Die Mauer ist gerade erst gefallen. Im mecklenburgischen Neustrelitz verlässt der 19-jährige Charly Hübner sein Elternhaus im Streit. Er findet Zuflucht am Theater und in der Literatur, liest wie besessen und landet nahezu unumgänglich bei den Jahrestagen von Uwe Johnson. Er taucht darin ein – und sehr lange nicht wieder auf.
40 Jahre nach Johnsons Tod und 90 nach dessen Geburt hat Charly Hübner Johnsons Großwerk als Hörbuch eingelesen. Wieder ist er vollkommen darin eingetaucht und war erstaunt, wie aktuell es nach wie vor ist – literarisch und politisch.

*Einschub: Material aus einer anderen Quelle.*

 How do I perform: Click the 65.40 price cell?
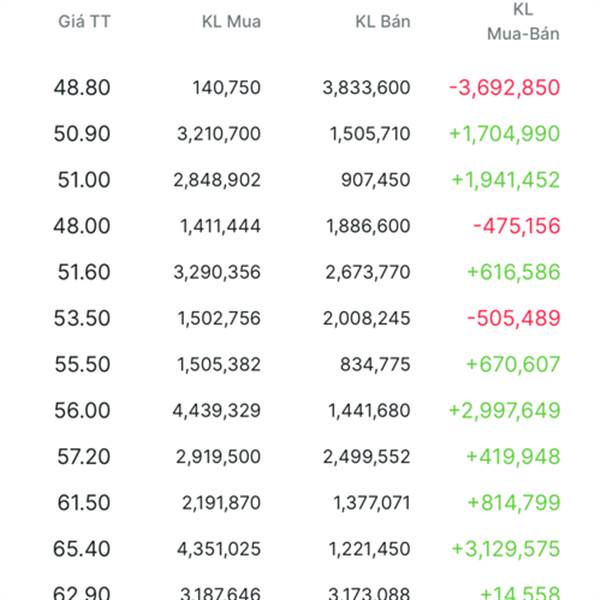(x=82, y=548)
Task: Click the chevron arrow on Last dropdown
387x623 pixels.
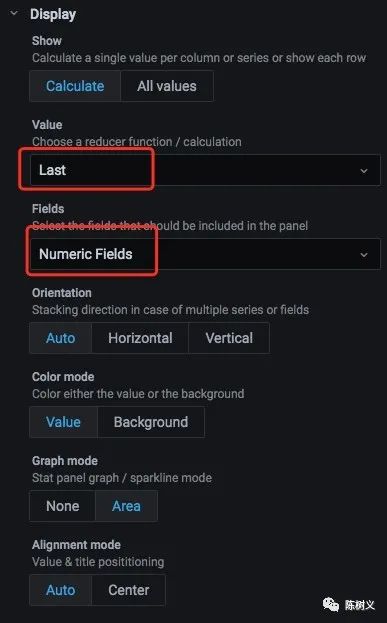Action: pyautogui.click(x=364, y=171)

Eher durch Zufall landete die wuchtige Buchclubausgabe der Jahrestage in Charly Hübners neuem Zuhause. Ein dicker Wälzer, der trotz der manchmal sperrigen Sprache und verwinkelten Erzählweise einen so noch nie erlebten Sog auf den damaligen Teenager ausübte. Da erzählte jemand aus dem fernen Sehnsuchtsort New York und verband das wie selbstverständlich mit einer Familiensaga in Mecklenburg – Weltliteratur aus der Heimat quasi.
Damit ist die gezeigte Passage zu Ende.